Today's Guest Blogger is a real treat for anyone in the midst of planning/organising or "bridesmaiding" a wedding - Gaby of SouthBound Bride (SBB) is here to share her number one tip for how-to-remain-calm on The Big Day. I first met Gaby (in the flesh) midway through last year and we hit it off like a house on fire. It was probably the enthusiastic wedding chatter or the two bottles of red wine that did the trick - but either way, I can personally say that Gaby is one of the loveliest gals on the internet. Even The Warr who has never met Gaby has realised that we are kindred spirits and whenever I have gone off to meet Gaby he remarks, "Oh, are you off to meet your new BFF SBB?" He's so funny with his double acronyms.
SouthBound Bride - has been a real inspiration during my wedding planning phase - and I really love the inspiration boards that you can request from Gaby - gratis! They are so gorgeous - like one of her more recent boards - Coral and Chalk (above) - doesn't that name enough just sound so delicious! Gaby also curates awesome weekly round-ups and shares her favourite wedding-finds from around the web - so you can always be sure to find something on SBB to get your creative-juices flowing.

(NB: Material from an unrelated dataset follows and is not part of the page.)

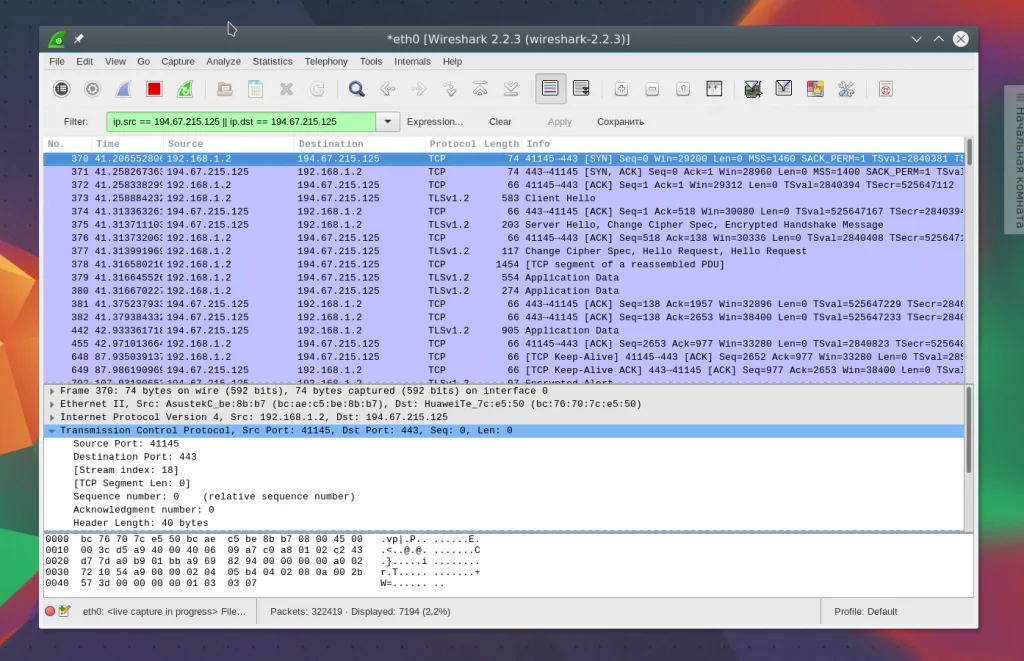1024x661 pixels.
Task: Open the Statistics menu
Action: (272, 61)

What I love about Gabys wedding blog is that unlike many wedding blogs - each of her posts feature "the voice of Gaby". In amidst all the gorgeous wedding inspiration you get a glimpse of Gaby's personal taste, style and (often hilarious) wedding-related stories. Hop over to SBB to see just what I mean.
Hello lovely Indieberries readers, it’s Gaby of SouthBound Bride, Che’s favourite wedding blogger* (Gaby totally just put that in herself - but, I do whole-heartedly agree!). When I offered to write a little guest post while she’s on the wedding crazy train, I asked her what she’d like me to write about. “How to keep calm on the big day,” she said. And so here I am, to tell you all just that.

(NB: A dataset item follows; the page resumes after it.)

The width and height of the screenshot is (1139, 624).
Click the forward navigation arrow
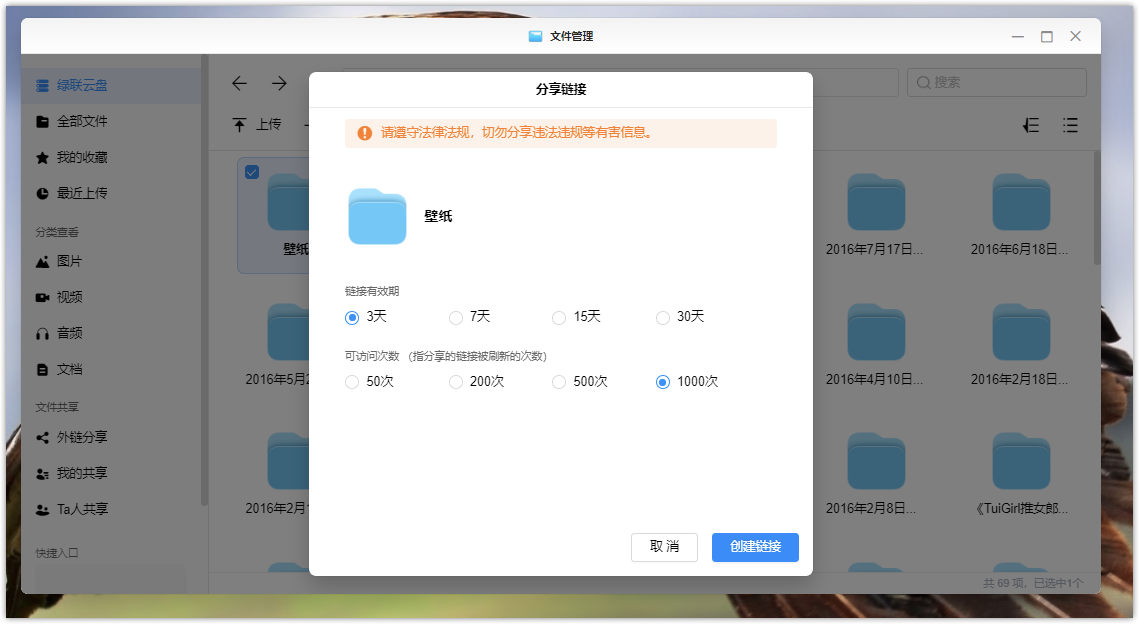pyautogui.click(x=279, y=83)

Thing is, for all my years of wedding blogging and advanced (self-awarded) degree in flower and veil terminology, I’ve never been a bride, so to answer this question I thought I would fall back on my experiences as a bridesmaid. And what I can tell Che, and all of you brides (and bridesmaids) to be is that something will probably go horribly wrong. Fact.

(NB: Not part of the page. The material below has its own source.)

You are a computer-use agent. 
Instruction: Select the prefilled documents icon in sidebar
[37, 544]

The first wedding I bridesmaided for was relatively disaster free (although we almost forgot the groom’s ring and had to turn back for it). The second was for my school friend a gorgeous girl with a flare for the dramatic. She wanted to make a grand first impression, and picked Pavarotti’s Nessun Dorma as the perfect tune. You know the one – starts off soft, builds to “vincero, vincero, viiiiiinceeeeeeeroooooooo” (If you don't speak Gaby you can listen to the song here). Problem was, her chapel was tiny, so the plan was that the church doors would stay closed for the first part of the song while atmosphere and anticipation would build, then the bridesmaids would come in just before the chorus and the bride would follow for her triumphant (operatic) entrance. We had it timed within milliseconds. Problem was, nobody told the man who was opening the door. He flung it open at the first strains of the choir. So there my fellow bridesmaid and I stood, all eyes on us from inside the little church. For five full minutes. We couldn’t move, because that would ruin the bride’s big moment. (The bride who, by the way, was standing off to one side
doubled over with laughter.) AWKWARD.
The last time I was a bridesmaid, I thought I had just about every eventuality covered (and by then, I was running SouthBound Bride, so I had the benefit of hundreds of real brides’ hindsight advice). After the ceremony, I headed off with the rest of the wedding party for photos, confident that the guests would enjoy their cocktail hour sipping lemonade through stripey straws, eating canapés, and admiring the bride’s unusual choice of wedding cake – a tower of donuts. The donuts were supposed to each sit on a delicate paper doily, having been placed stylishly on a lovely platter and encircled with flowers and berries. Tres Martha. What we didn’t know was that the co-ordinator (and I use the term loosely) had simply piled them up on a plate. Yep, you can see this coming. By the time we got
back from the photoshoot… the guests had eaten the ‘cake’.
The thing is, that while neither of these specially planned details went to plan, they’ve become some of the funniest memories from those happy days. We’ll still be laughing at them on ten-year anniversaries, and twenty, and beyond. So my keep calm tip is this: Something is probably going to go wrong. But when it does, go with it. It’s all part of your story, and while every love story is perfect, they’re not
built on perfection.
And if you’re still worried, arm your bridesmaids with an emergency kit.
You can download mine here.
Thanks so much Gaby! I am preparing myself for the rings to be dropped, my bridesmaids to be drunk, a tropical torrential downpour with no umbrellas, the minister to forget the date, my dress to rip and my photographers hair to catch on fire. And surely if I prepare for all that - then there's much else that can go wrong. Right?